◆ **Task prompt**: In the listing, rewrite everything from the beginning down to the line containing "tap(708, 422)", renaming "GUI agent" to "interface agent" and leaving everything else the same.

[start of Dataset excerpts]

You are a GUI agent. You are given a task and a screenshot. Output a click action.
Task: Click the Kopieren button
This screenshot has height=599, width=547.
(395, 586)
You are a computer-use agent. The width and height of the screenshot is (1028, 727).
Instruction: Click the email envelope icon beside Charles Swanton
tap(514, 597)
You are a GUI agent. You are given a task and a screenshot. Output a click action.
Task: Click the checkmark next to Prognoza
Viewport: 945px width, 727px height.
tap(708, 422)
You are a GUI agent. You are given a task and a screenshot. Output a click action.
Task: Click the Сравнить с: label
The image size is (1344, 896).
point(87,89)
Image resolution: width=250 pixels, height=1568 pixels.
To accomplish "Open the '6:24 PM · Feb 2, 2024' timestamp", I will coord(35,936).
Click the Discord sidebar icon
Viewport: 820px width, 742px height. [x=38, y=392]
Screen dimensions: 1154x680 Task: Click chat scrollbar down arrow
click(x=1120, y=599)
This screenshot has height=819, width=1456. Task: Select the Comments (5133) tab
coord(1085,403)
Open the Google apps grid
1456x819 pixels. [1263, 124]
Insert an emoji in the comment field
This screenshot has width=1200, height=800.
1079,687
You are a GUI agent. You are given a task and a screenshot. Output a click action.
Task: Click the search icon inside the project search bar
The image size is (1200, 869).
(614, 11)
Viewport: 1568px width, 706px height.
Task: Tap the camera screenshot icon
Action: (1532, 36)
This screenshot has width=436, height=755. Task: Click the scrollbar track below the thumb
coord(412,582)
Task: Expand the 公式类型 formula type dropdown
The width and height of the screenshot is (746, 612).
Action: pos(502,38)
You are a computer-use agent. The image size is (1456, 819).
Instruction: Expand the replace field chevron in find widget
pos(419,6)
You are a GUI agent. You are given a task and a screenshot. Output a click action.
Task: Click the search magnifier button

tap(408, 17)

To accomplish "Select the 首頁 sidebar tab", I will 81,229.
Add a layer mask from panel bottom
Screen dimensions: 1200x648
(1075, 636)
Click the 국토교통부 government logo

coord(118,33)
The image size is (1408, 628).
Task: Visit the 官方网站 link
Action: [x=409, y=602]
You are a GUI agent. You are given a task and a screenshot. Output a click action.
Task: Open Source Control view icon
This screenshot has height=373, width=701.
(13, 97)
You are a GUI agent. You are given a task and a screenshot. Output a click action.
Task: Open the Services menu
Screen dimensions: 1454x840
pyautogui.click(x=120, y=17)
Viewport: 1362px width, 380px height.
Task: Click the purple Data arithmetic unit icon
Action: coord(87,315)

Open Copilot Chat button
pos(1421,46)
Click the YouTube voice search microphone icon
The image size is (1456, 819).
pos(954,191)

[end of Dataset excerpts]

◆ **Solved problem**:
You are a interface agent. You are given a task and a screenshot. Output a click action.
Task: Click the Kopieren button
This screenshot has height=599, width=547.
(395, 586)
You are a computer-use agent. The width and height of the screenshot is (1028, 727).
Instruction: Click the email envelope icon beside Charles Swanton
tap(514, 597)
You are a interface agent. You are given a task and a screenshot. Output a click action.
Task: Click the checkmark next to Prognoza
Viewport: 945px width, 727px height.
tap(708, 422)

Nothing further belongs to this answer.